HB 593 – Postsecondary Fee Waivers by Trumbull — AMENDED; PASSED WITH A CS
The bill authorizes FCS institutions that serve counties directly impacted by a hurricane, and who experience an enrollment decrease by more than 10% as a result, to waive out-of-state fees for a period of 3 years after the hurricane first made landfall. The out-of-state fee waiver can assist affected FCS institutions to recruit out-of-state students to the institution. FCS students who qualify for the waiver are eligible to receive the waiver for up to 110% of the total number of credit hours required for the degree or certificate program in which the student is enrolled. In order to remain eligible for the fee waiver, a student may not disenroll from the institution for more than one semester. Eligible out-of-state students attending a FCS institution that elects to implement the fee waiver, will not incur out-of-state fees. Each FCS institution shall report to the State Board of Education the number and value of all fee waivers granted annually. However, out-of-state students enrolled under this fee waiver shall not be included in the enrollment totals for these institutions by the Education Estimating Conference on Florida College System Enrollment.
In the Senate Children, Families and Elder Affairs Committee::
SB 1418 – Admission to Mental Health Facilities by Powell — AMENDED; PASSED WITH A CS
As amended, the bill:
- Requires courts to appoint a public defender to represent minors being admitted to a receiving facility, a mental health treatment facility, or a hospital under the Baker Act within one court working day of an involuntary placement petition being filed.
- Requires the minor’s attorney have access to all records relevant for representation of the minor in a judicial hearing and requires the attorney to represent the patient’s interests throughout the course of the proceedings regardless of the course of payment to the attorney.
- Requires the administrators of Baker Act receiving facilities to file a petition for a circuit court hearing within 24 hours of a minor patient applying for voluntary admission to the facility and mandates a court hearing within 5 days of receiving the completed application to determine whether the patient has voluntarily consented to be admitted to the facility.
- Requires service providers to disclose information from a clinical record to the extent necessary to warn any potential victim and to communicate the threat to a law enforcement agency if a patient or client has communicated to the service provider a specific threat to cause serious bodily injury or death to an identified or readily available person, and the service provider makes a judgment that the patient or client has the apparent intent and ability to imminently or immediately carry out such threat.

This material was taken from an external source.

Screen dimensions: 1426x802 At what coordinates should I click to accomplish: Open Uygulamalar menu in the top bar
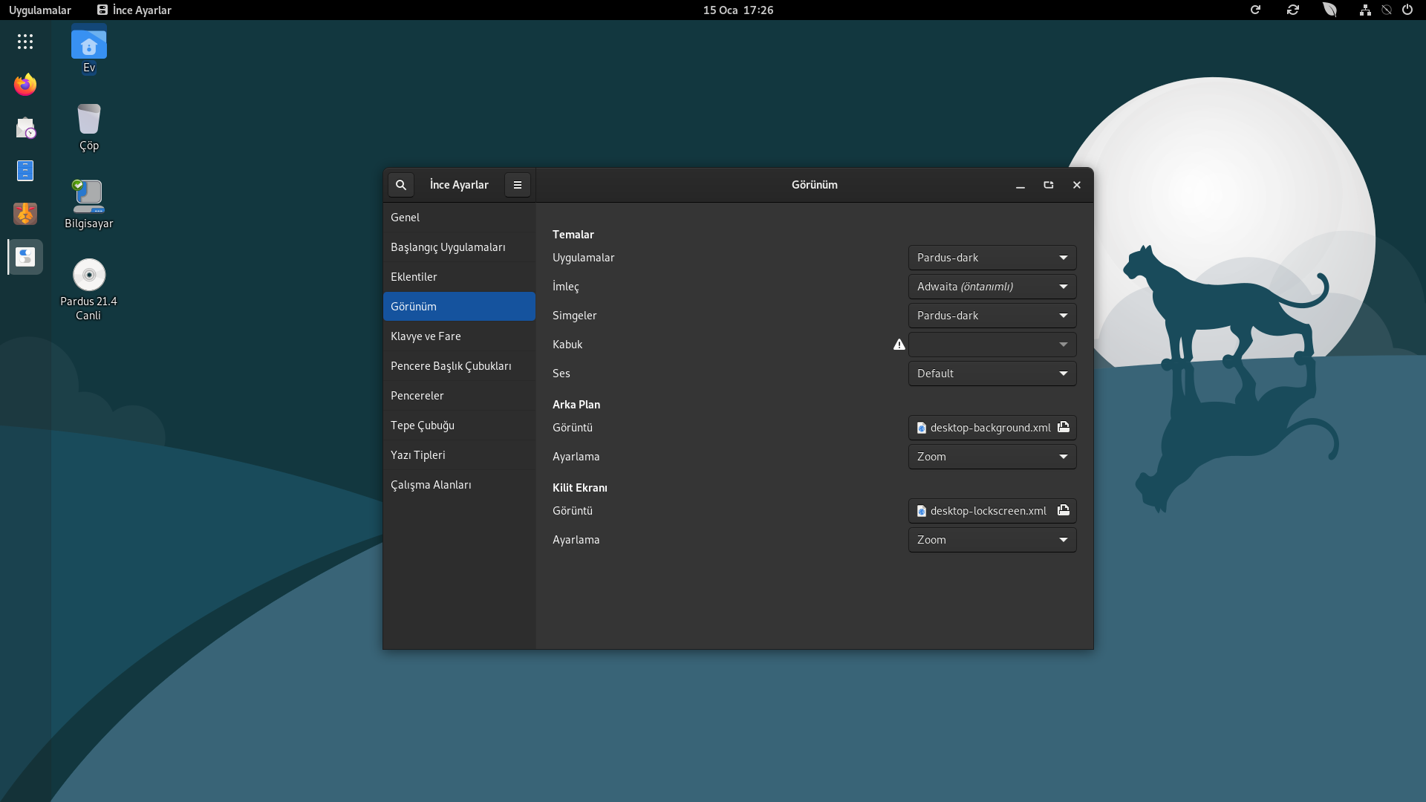coord(40,10)
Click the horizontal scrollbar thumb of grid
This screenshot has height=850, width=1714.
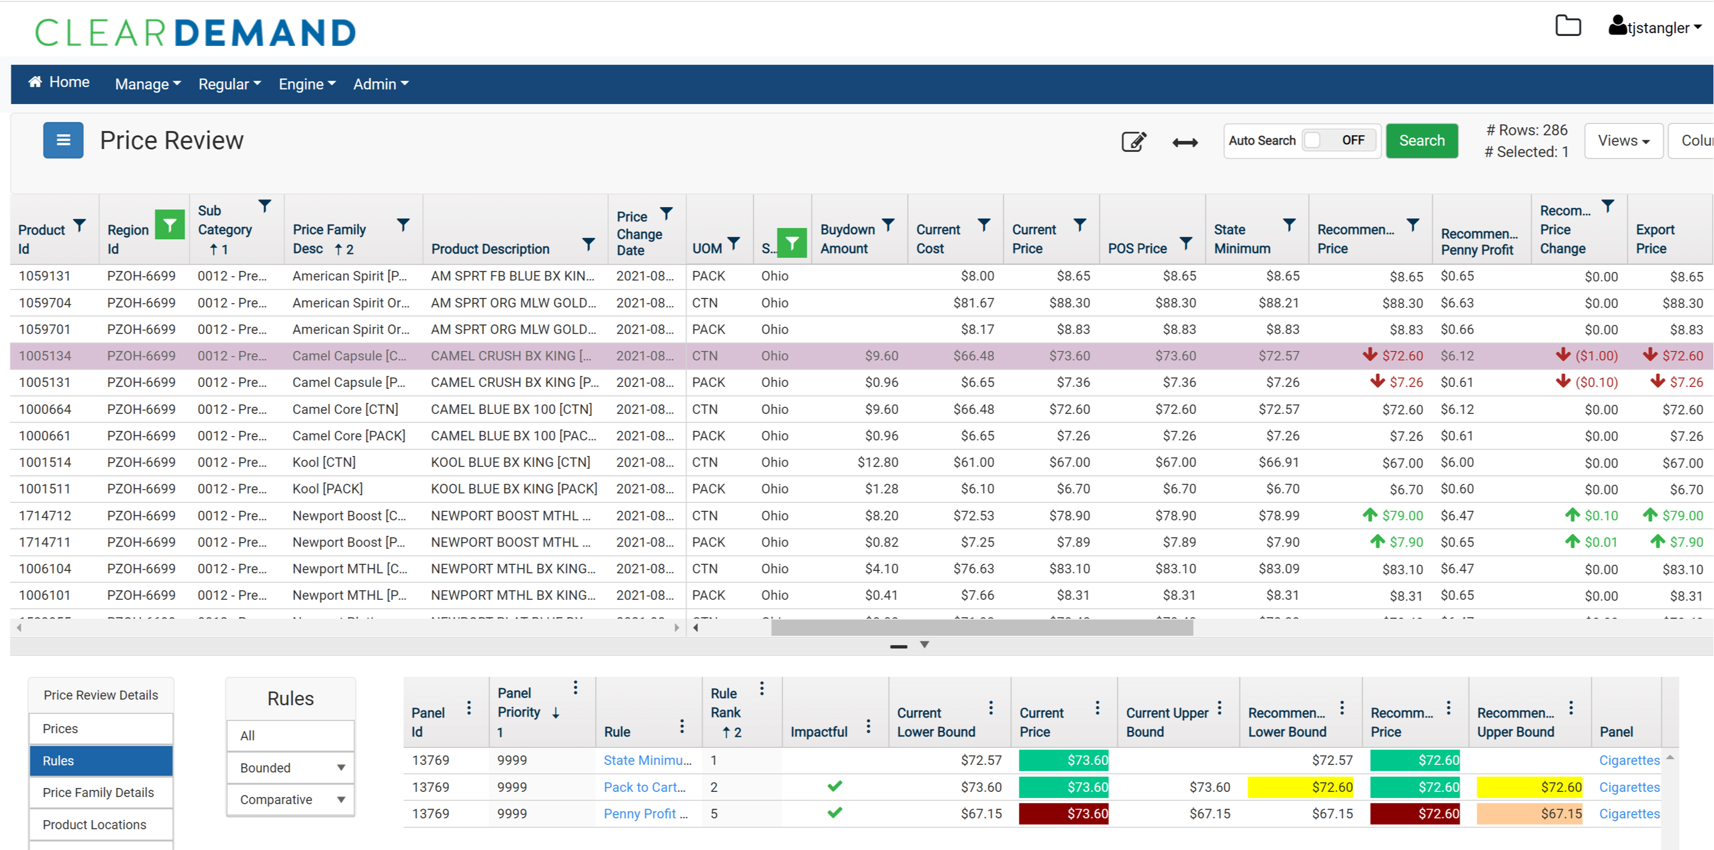click(981, 627)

- Provides that disclosure of confidential communications by a service provider when communicating a threat may not be the basis of any legal action or criminal or civil liability against such person
- Requires the FDOE to develop a list of approved youth suicide awareness and prevention training materials and suicide screening instruments that may be used for training in youth suicide awareness, suicide prevention, and suicide screening for instructional personnel in elementary school, middle school, and high schools.
- Requires FDOE to keep an updated record of all Suicide Prevention Certified Schools and post the list of these schools on the department’s website.
- Requires each school to post on its own website whether it is a Suicide Prevention Certified School, and each school district to post on its district website a list of the Suicide Prevention Certified Schools in that district.